# Work task
Only the lines of the data below from the one with "Given: Disable auto-update" through the one with "Click the blank" are wanted. Repeat them exactly.

# Data
□ □ □

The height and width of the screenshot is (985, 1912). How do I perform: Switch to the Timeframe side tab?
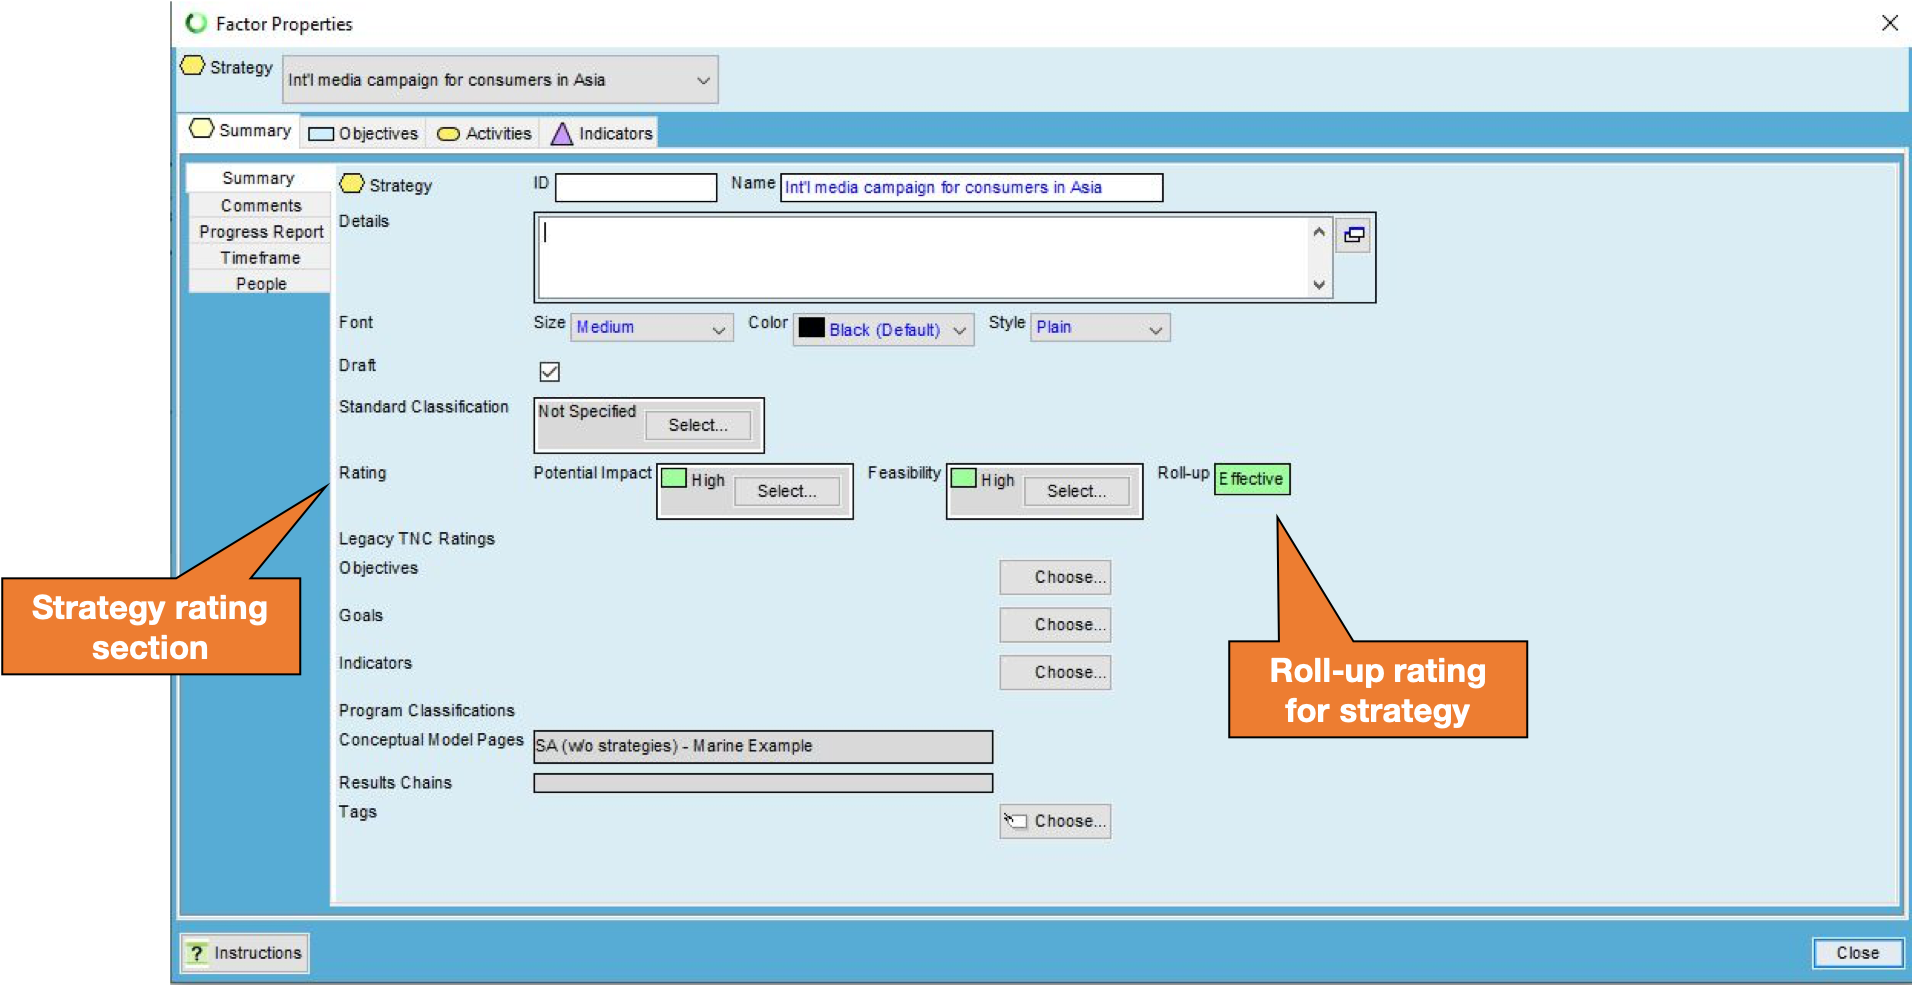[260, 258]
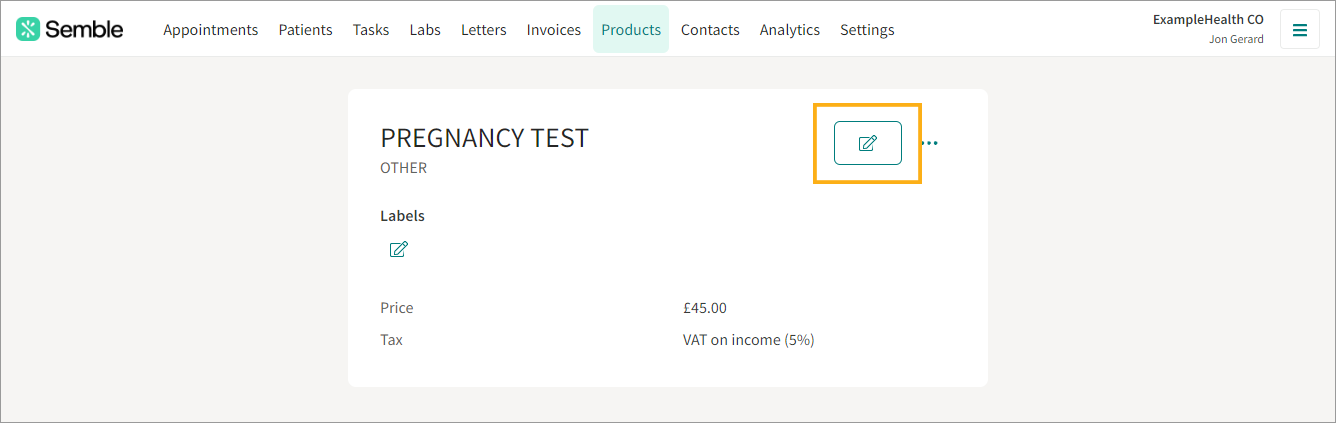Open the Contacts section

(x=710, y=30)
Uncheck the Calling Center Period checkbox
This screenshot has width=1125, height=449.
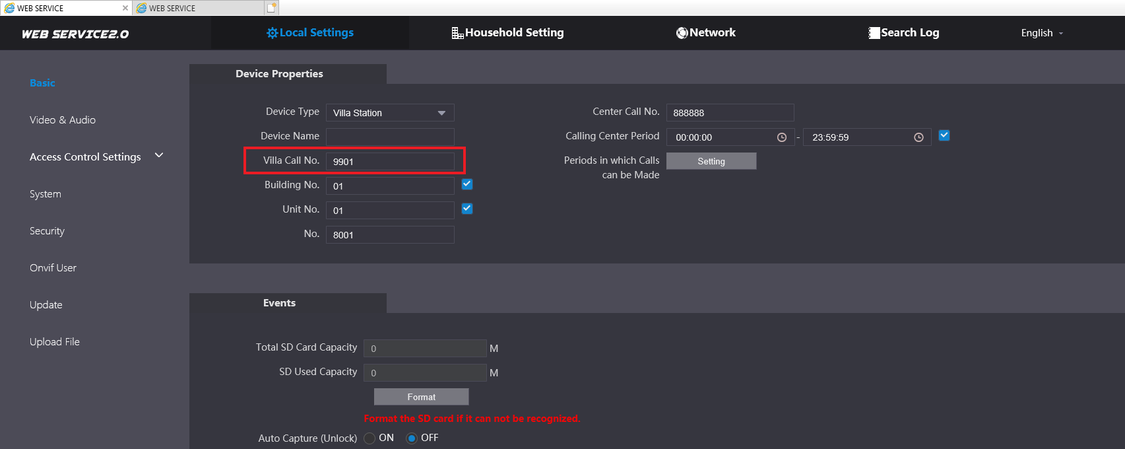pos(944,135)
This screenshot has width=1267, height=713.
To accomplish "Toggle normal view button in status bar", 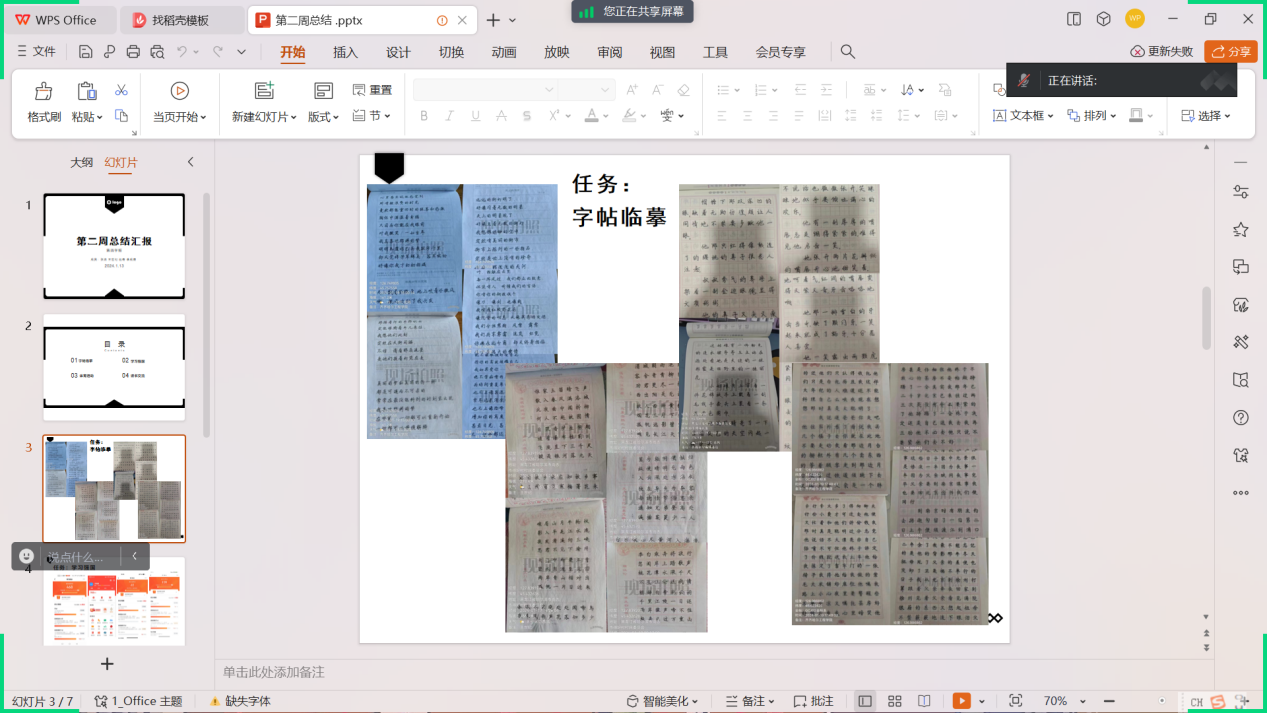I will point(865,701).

□ □ □

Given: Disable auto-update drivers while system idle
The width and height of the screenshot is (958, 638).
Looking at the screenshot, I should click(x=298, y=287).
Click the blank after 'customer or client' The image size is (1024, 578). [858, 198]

□ □ □

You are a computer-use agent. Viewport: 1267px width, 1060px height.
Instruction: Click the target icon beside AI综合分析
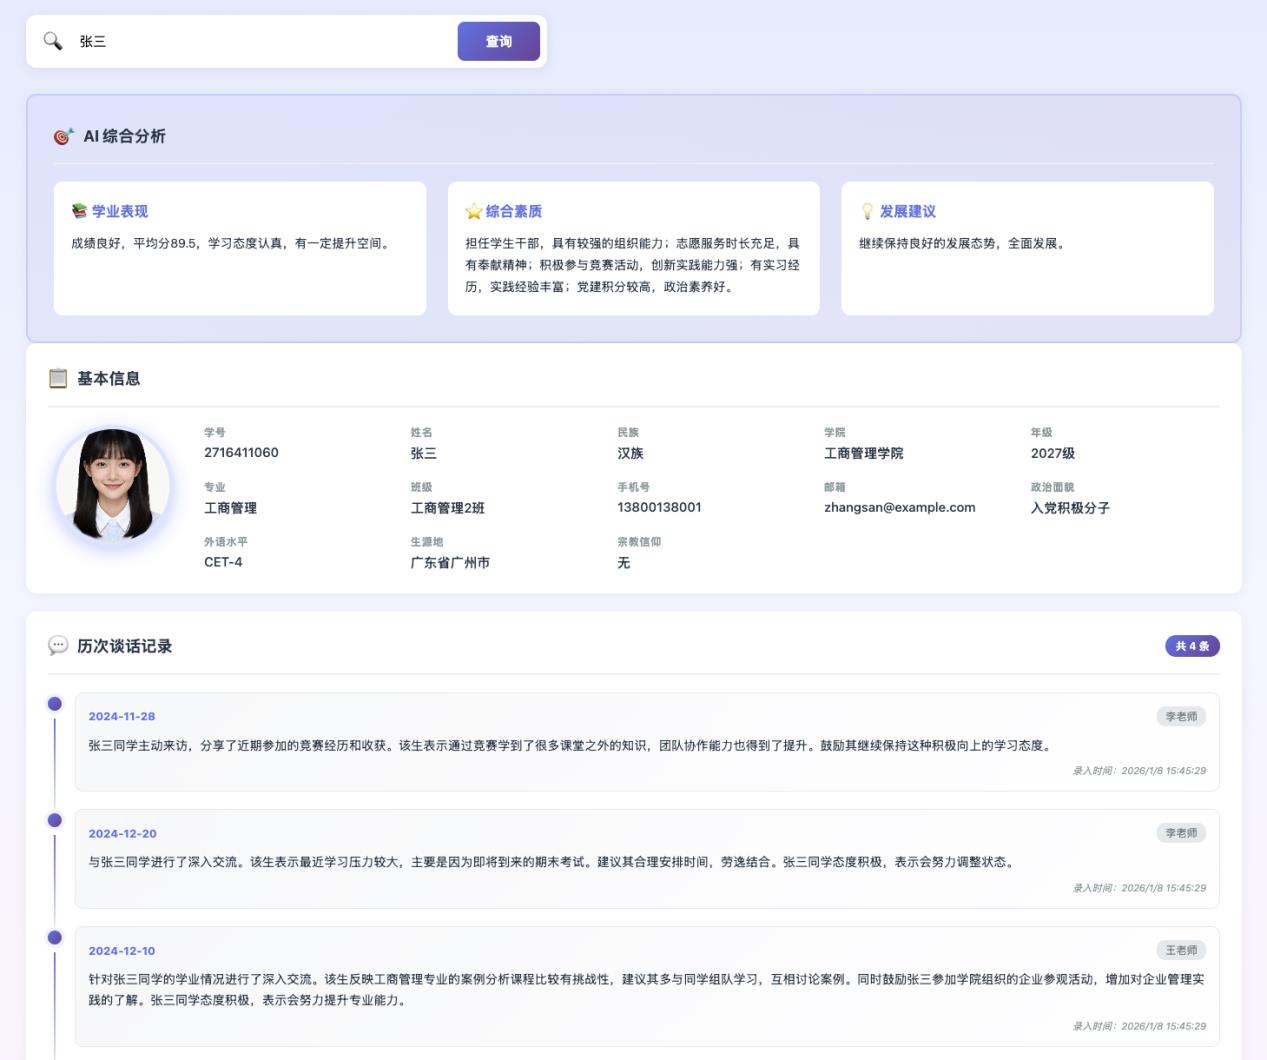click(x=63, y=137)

□ □ □

# Solution to this exercise
Given: Disable auto-update drivers while system idle
The width and height of the screenshot is (958, 638).
Looking at the screenshot, I should click(x=298, y=287).
Click the blank after 'customer or client' The image size is (1024, 578). [858, 198]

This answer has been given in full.